After Jesus was born and the Magi refused to hand him over to the insecure King, Herod demanded the slaughter of all the boys age two and under. In an attempt to secure his throne by extinguishing Jesus, he destroyed others. Threats to power in a culture of fear always breed violence. This is the kind of violence the people would have expected from Herod. It wasn’t new. This tension existed before Jesus, this kind of tension is exactly why the cry for a Messiah was so widespread.
On this day, we remember all the children and their families who are being targeted by an insecure king in a culture of fear. Their innocence does not shield them from the empire’s violence.
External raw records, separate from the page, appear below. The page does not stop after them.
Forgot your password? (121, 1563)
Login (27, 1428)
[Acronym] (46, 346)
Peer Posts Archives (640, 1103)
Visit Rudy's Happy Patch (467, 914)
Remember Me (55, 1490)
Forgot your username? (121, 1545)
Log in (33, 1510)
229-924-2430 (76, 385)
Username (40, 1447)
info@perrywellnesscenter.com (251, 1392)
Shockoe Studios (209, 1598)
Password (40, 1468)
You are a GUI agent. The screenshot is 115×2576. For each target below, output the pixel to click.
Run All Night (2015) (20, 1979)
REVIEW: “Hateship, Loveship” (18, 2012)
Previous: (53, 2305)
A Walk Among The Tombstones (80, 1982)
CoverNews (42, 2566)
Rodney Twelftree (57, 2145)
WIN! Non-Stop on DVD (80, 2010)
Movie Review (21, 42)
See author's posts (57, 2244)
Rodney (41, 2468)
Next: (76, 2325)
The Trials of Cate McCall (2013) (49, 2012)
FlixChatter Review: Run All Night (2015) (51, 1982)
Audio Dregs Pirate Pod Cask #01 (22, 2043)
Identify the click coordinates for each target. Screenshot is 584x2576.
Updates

The search, the longing, the incarnation of the spirit of deliverance is met with significant unjust loss.
We remember Felipe Alonzo-Gomez, an 8 year old who died on Christmas Eve in the custody of U.S. Customs and Border Protection.
We remember Jakelin Caal Maquin, a 7 year old who traveled over 2,000 miles with her family only to die within 48 hours of being detained by Border Patrol.
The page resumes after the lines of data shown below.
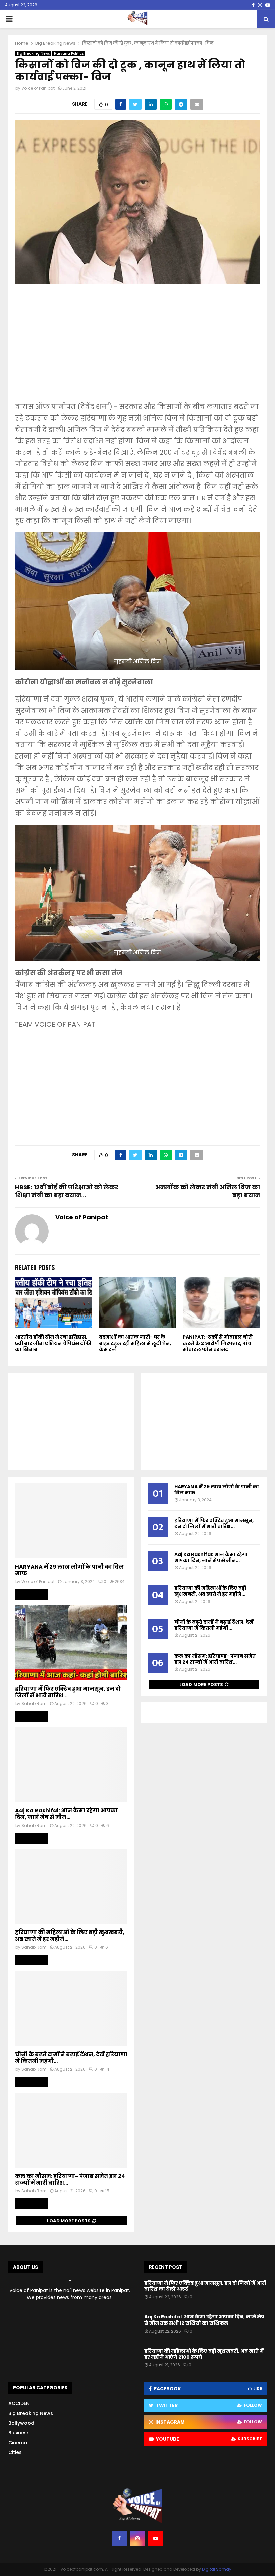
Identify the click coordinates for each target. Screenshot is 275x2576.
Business (19, 2432)
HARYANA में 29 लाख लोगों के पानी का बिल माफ (69, 1570)
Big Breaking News (33, 53)
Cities (15, 2452)
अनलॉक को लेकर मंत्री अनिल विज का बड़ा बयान (207, 1191)
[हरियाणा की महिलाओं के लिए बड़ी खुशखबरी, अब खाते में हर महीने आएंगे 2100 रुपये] (71, 1886)
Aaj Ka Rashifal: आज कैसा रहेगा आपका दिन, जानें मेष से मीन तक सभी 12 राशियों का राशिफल (204, 2319)
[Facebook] (119, 2538)
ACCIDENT (20, 2403)
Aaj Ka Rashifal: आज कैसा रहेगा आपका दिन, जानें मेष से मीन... (66, 1814)
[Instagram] (137, 2538)
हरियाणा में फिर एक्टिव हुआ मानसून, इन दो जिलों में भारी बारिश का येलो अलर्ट (205, 2286)
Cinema (17, 2442)
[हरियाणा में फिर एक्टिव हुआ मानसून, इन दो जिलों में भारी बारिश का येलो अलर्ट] (71, 1642)
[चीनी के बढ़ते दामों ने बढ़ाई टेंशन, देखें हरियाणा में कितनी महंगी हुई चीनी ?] (71, 2008)
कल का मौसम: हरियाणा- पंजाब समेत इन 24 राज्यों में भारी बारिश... (70, 2179)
We remember all the children detained, afraid, separated, caged, hungry, thirsty, longing for safety.
We remember their families.
We remember all those who are innocently targeted by threatened power, so often black and brown children.
On this day of Holy Innocents, the lives of children both present and past demand of each and every individual who prays, Come, O Come, Emmanuel, to examine what it is this means.
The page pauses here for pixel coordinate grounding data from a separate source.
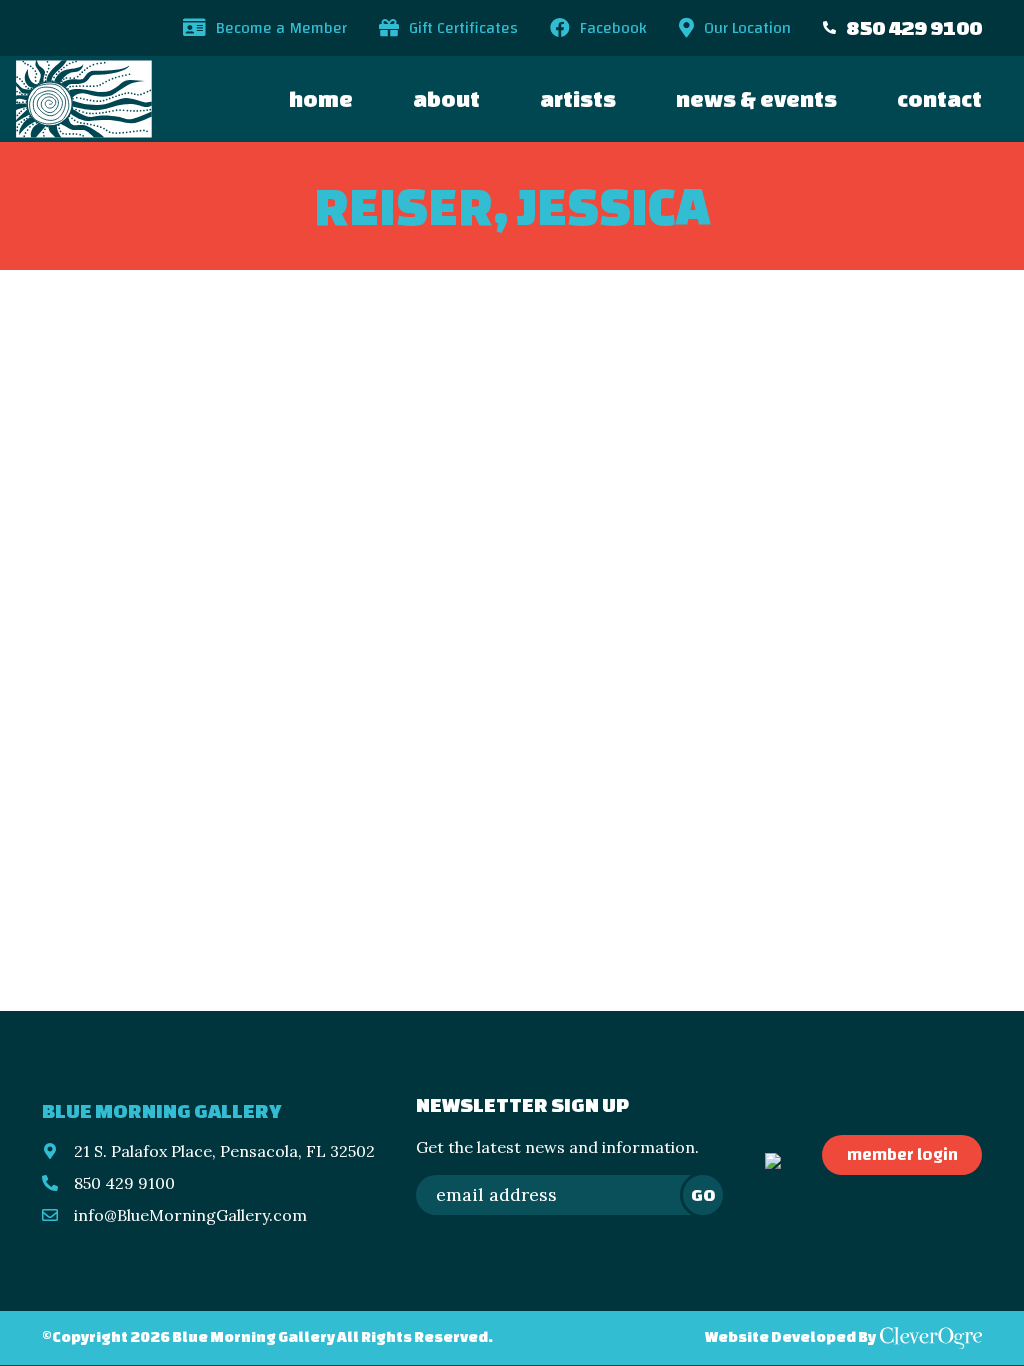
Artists (578, 98)
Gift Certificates (463, 28)
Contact (939, 98)
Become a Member (281, 28)
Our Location (747, 28)
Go (703, 1194)
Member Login (902, 1154)
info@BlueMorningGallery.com (190, 1215)
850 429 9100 (914, 27)
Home (321, 98)
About (446, 98)
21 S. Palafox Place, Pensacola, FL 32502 (224, 1151)
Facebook (613, 28)
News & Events (756, 98)
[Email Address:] (569, 1195)
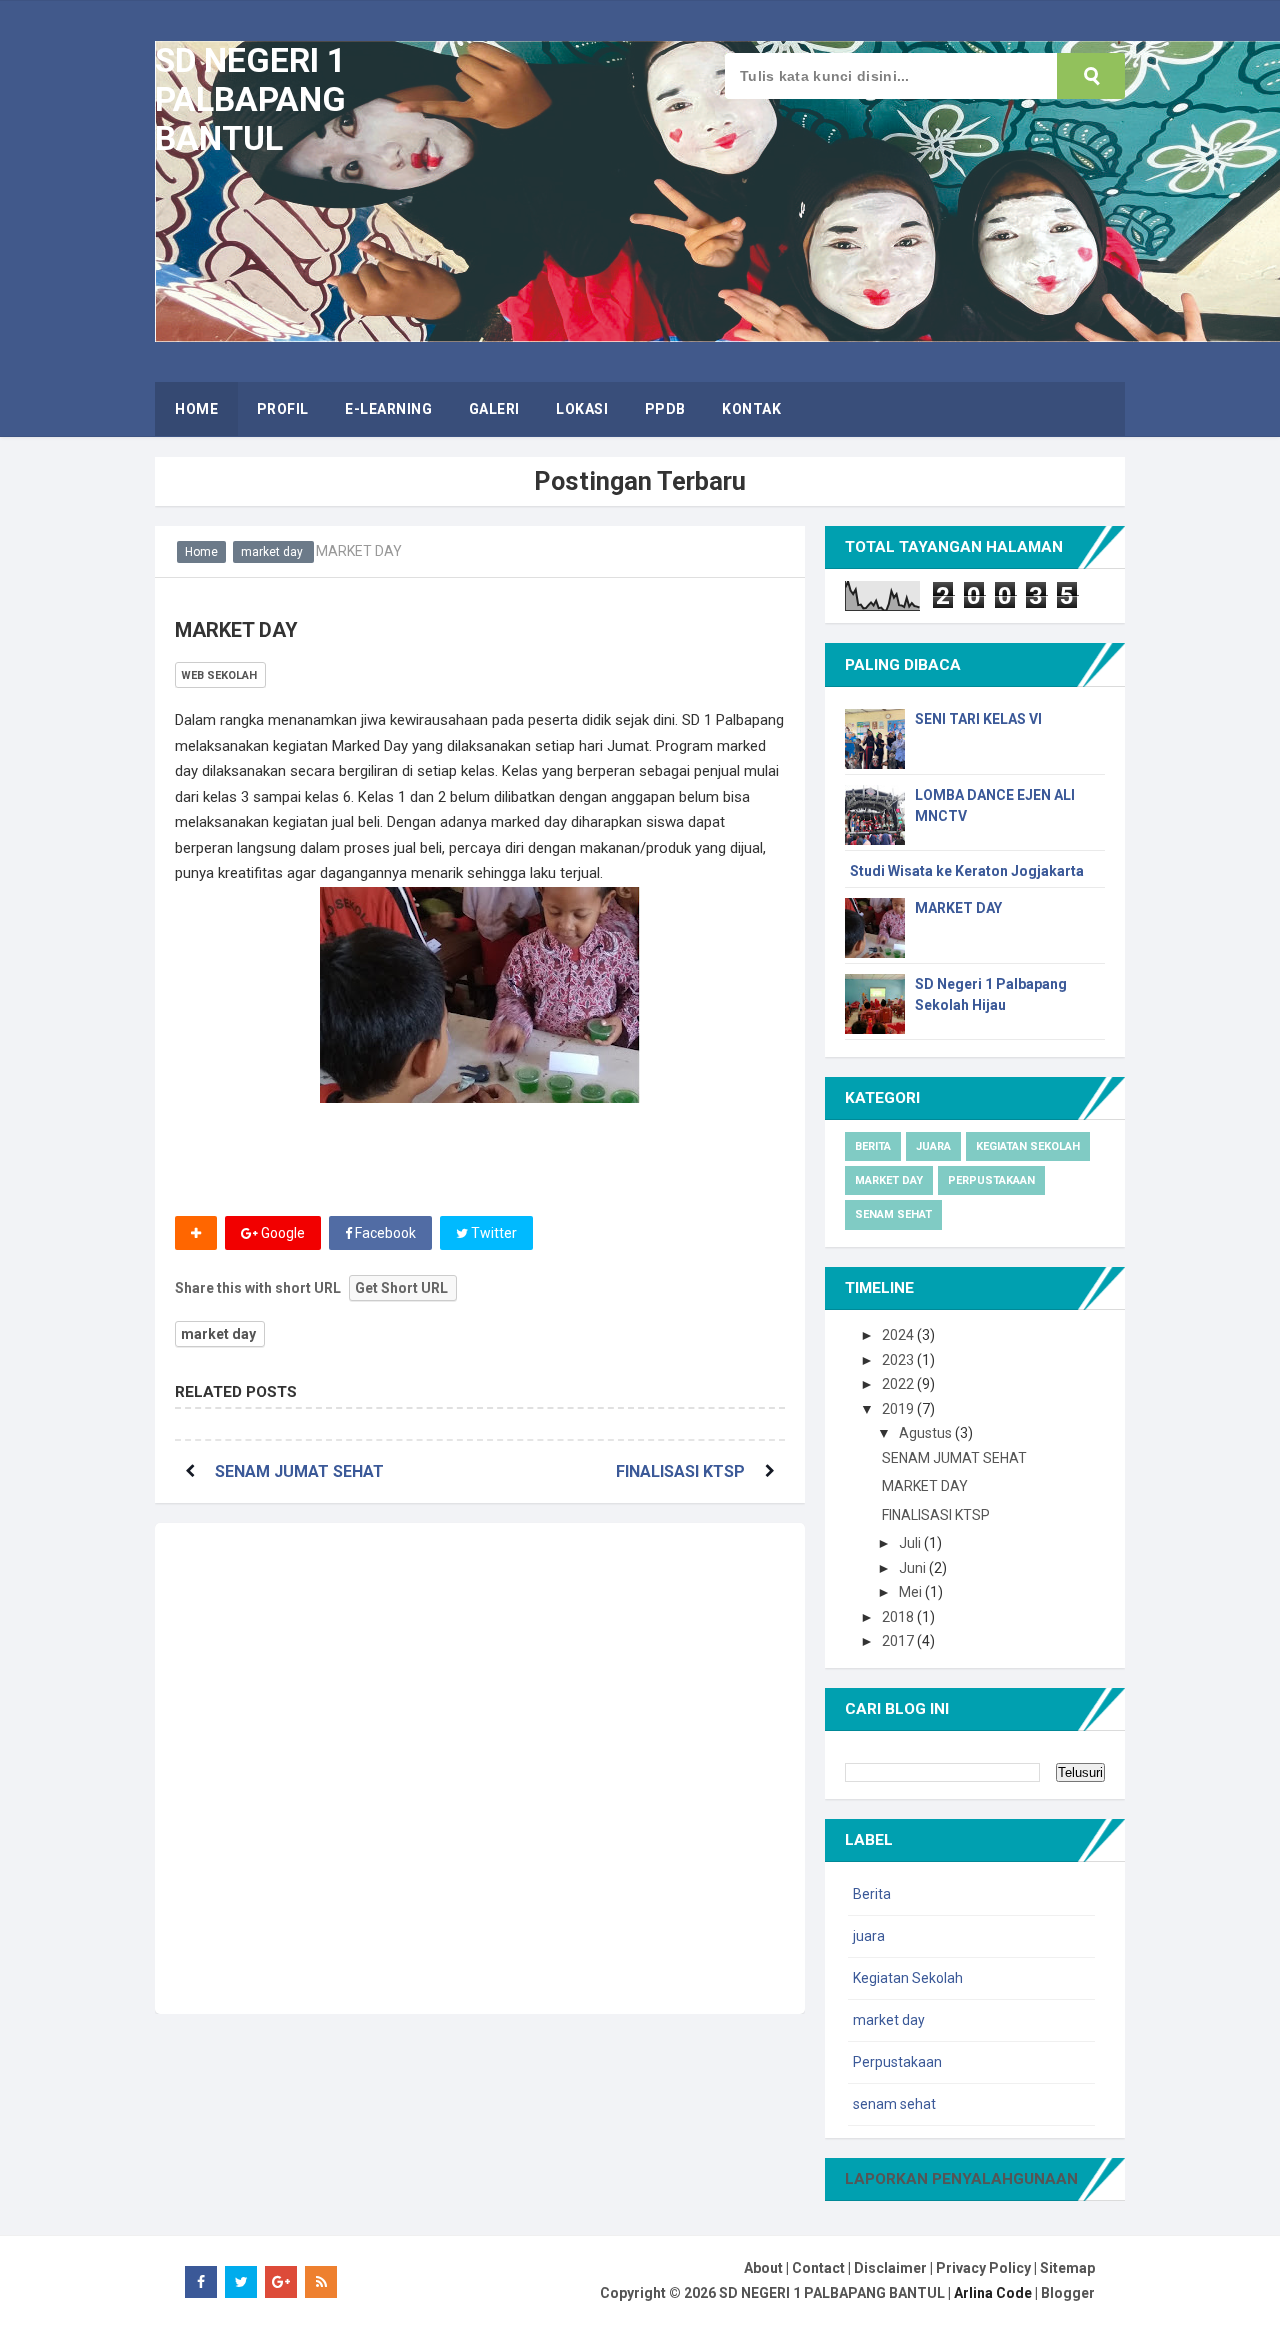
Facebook (384, 1233)
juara (933, 1146)
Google (281, 1233)
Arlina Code (993, 2293)
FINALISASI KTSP (680, 1471)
Those who are white cannot, with integrity, pray for an end to white supremacy and sit idly by while whiteness responds to the fear its time is coming to an end.
Those who are men cannot, with integrity, proclaim good news is coming for girls and nonbinary kids and sit idly by while patriarchy grips tightly to its throne.
Those who are straight and cisgender cannot, with integrity, speak of the dream of a God-with-us who celebrates queerness and sit idly by while queer and trans kids are attacked by those who believe “family values” are being threatened.
Anyone who speaks of calling for deliverance, without examining what that requires – from systems of violence we benefit from or from internal narratives we carry with us – we are all called to reflection today.
Deliverance doesn’t just unfold sweetly.
The Christmas story,
before it was co-opted by empire,
before it became a tool of capitalism,
it was a story that reminds us of the power
of God in the flesh of those pursuing Life, Love, Liberation
even in the midst of horrific violence and occupation.
In the midst of it.
Oppressive power never willingly hands itself over.
That baby in the manger meant innocent people were killed.
Every incarnation of collective hope means potentia for innocent life to be taken.
If we dare to preach, to proclaim, to say we are committed to that kind of Salvation, if we insist on worshiping the One who symbolizes our potential to overthrow evil, may the lives of every child who stands to bear the brunt of its resistance hold us to account.
How will we use our privilege to interrupt the cycle of violence?
How will we use our power to protect the children most vulnerable to being targets?
How will we ensure we are not calling for a movement we are not prepared to follow through on?
How will we keep from hiding our eyes from the Holy Innocents while glaring at Jesus?
How will we live our faith with integrity, with commitment to God enfleshed in those who are crying for deliverance in the first place?